## Begin

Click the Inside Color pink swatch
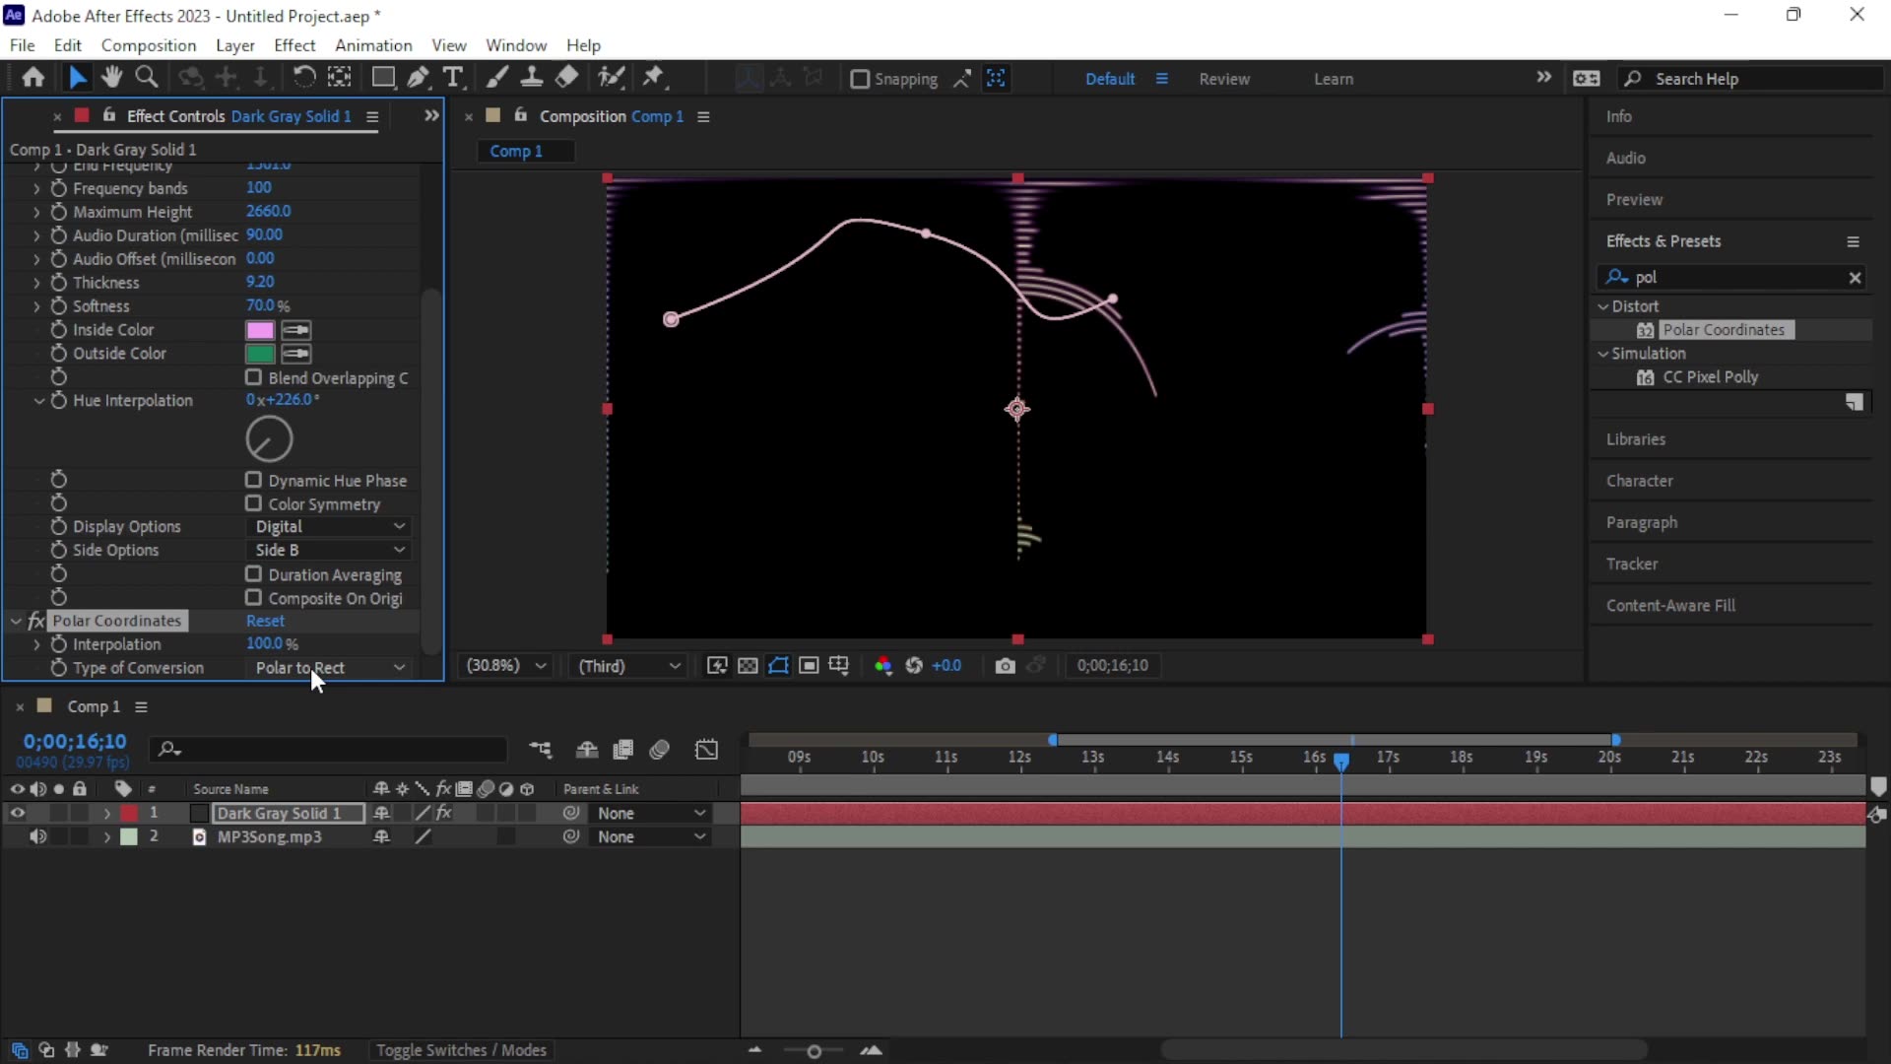Viewport: 1891px width, 1064px height. 258,329
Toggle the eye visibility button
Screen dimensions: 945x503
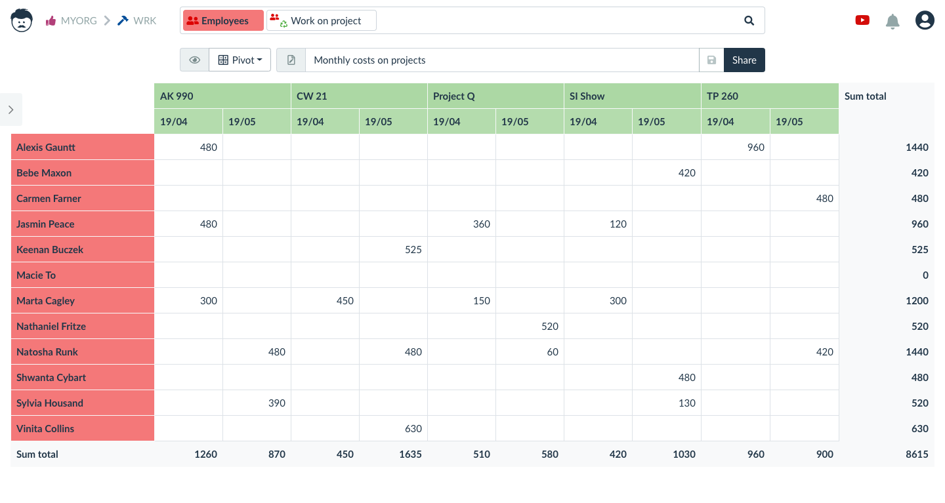[x=195, y=60]
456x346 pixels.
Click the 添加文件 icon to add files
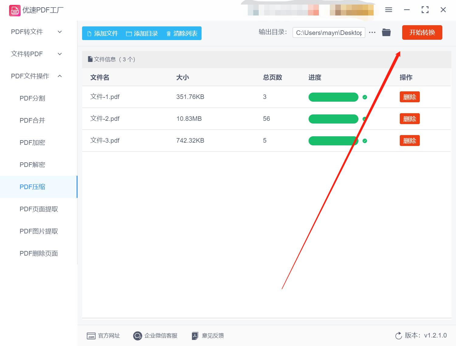click(89, 33)
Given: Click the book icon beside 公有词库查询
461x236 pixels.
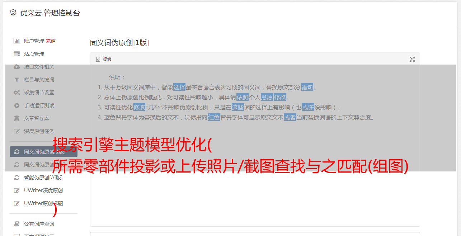Looking at the screenshot, I should 17,224.
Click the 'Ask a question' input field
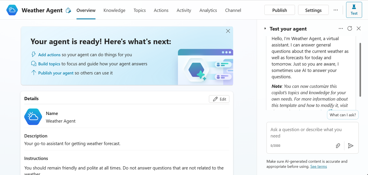This screenshot has height=175, width=368. [306, 133]
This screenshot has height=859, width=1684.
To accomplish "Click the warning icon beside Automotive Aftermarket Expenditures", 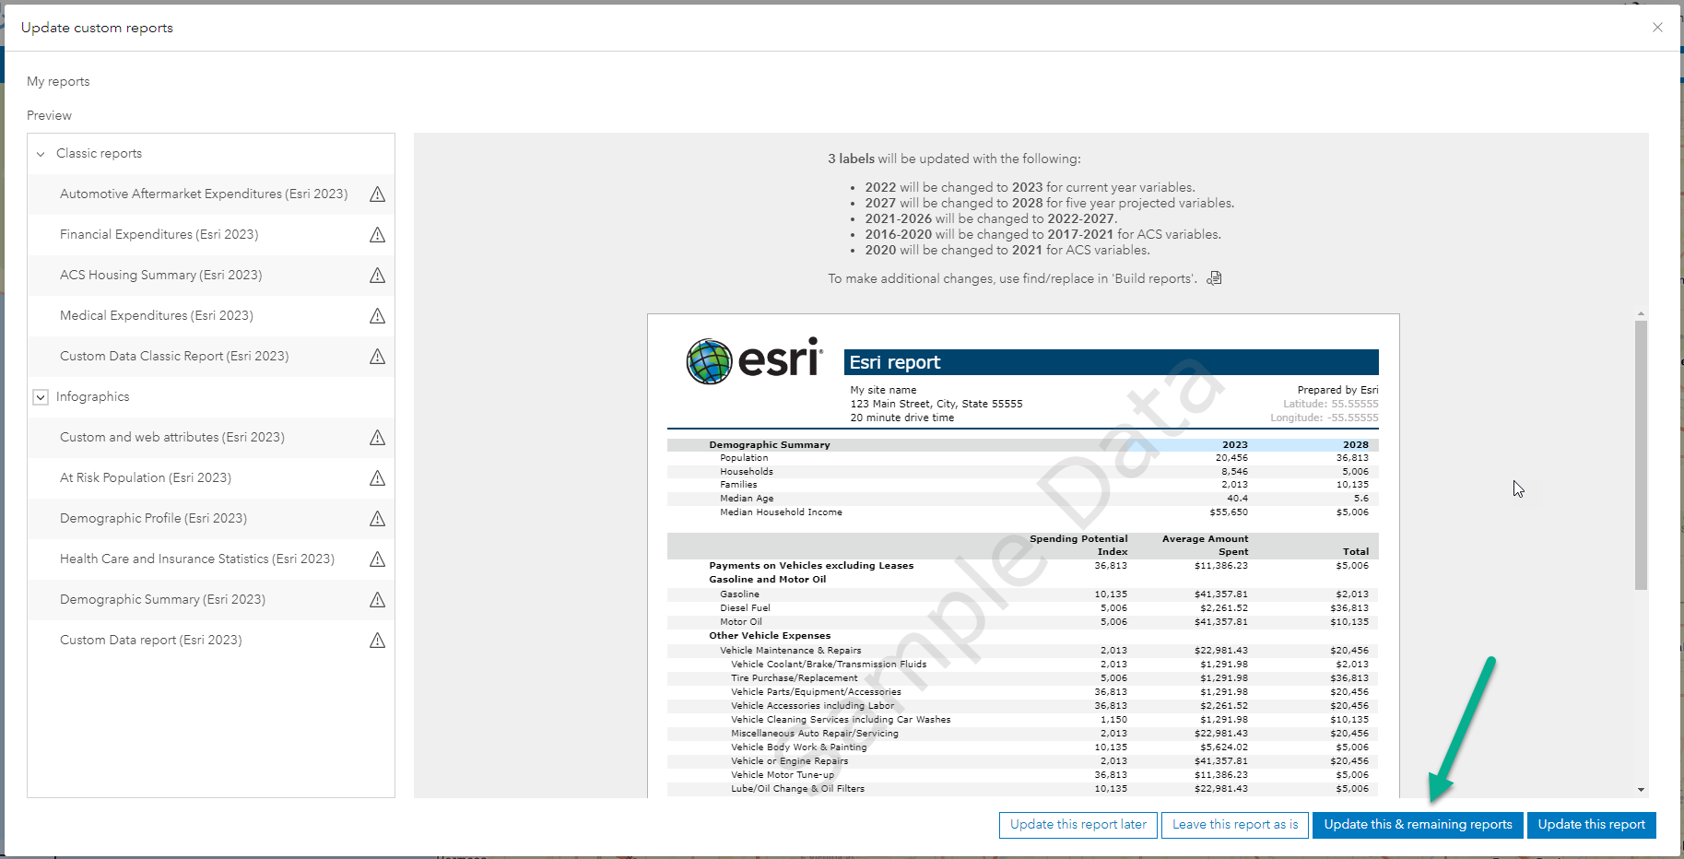I will click(x=377, y=194).
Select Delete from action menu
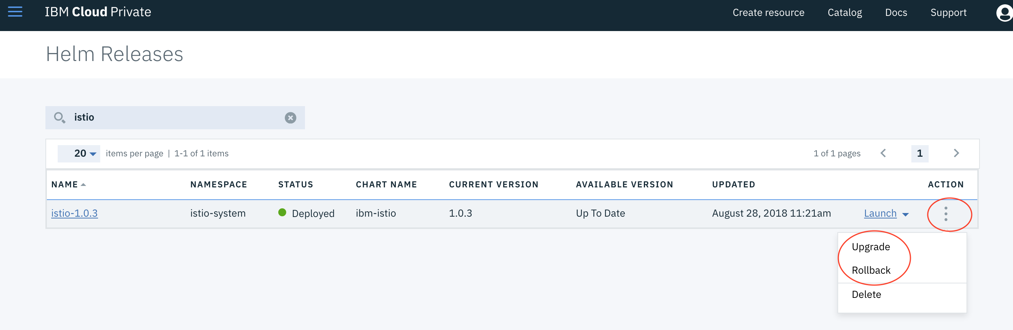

## End

> _Task prompt_: Arrange the lines of the records above as a numbered list, running from the start of the records up to and including the line that contains "This screenshot has height=175, width=368.". Omit blank lines and leave the pictures out of the answer.

> _Result for this exercise_:
1. Click the Inside Color pink swatch
2. Viewport: 1891px width, 1064px height. 258,329
3. Toggle the eye visibility button
4. Screen dimensions: 945x503
5. [x=195, y=60]
6. 456x346 pixels.
7. Click the 添加文件 icon to add files
8. click(89, 33)
9. Given: Click the book icon beside 公有词库查询
10. 461x236 pixels.
11. Looking at the screenshot, I should 17,224.
12. Click the 'Ask a question' input field
13. This screenshot has height=175, width=368. [306, 133]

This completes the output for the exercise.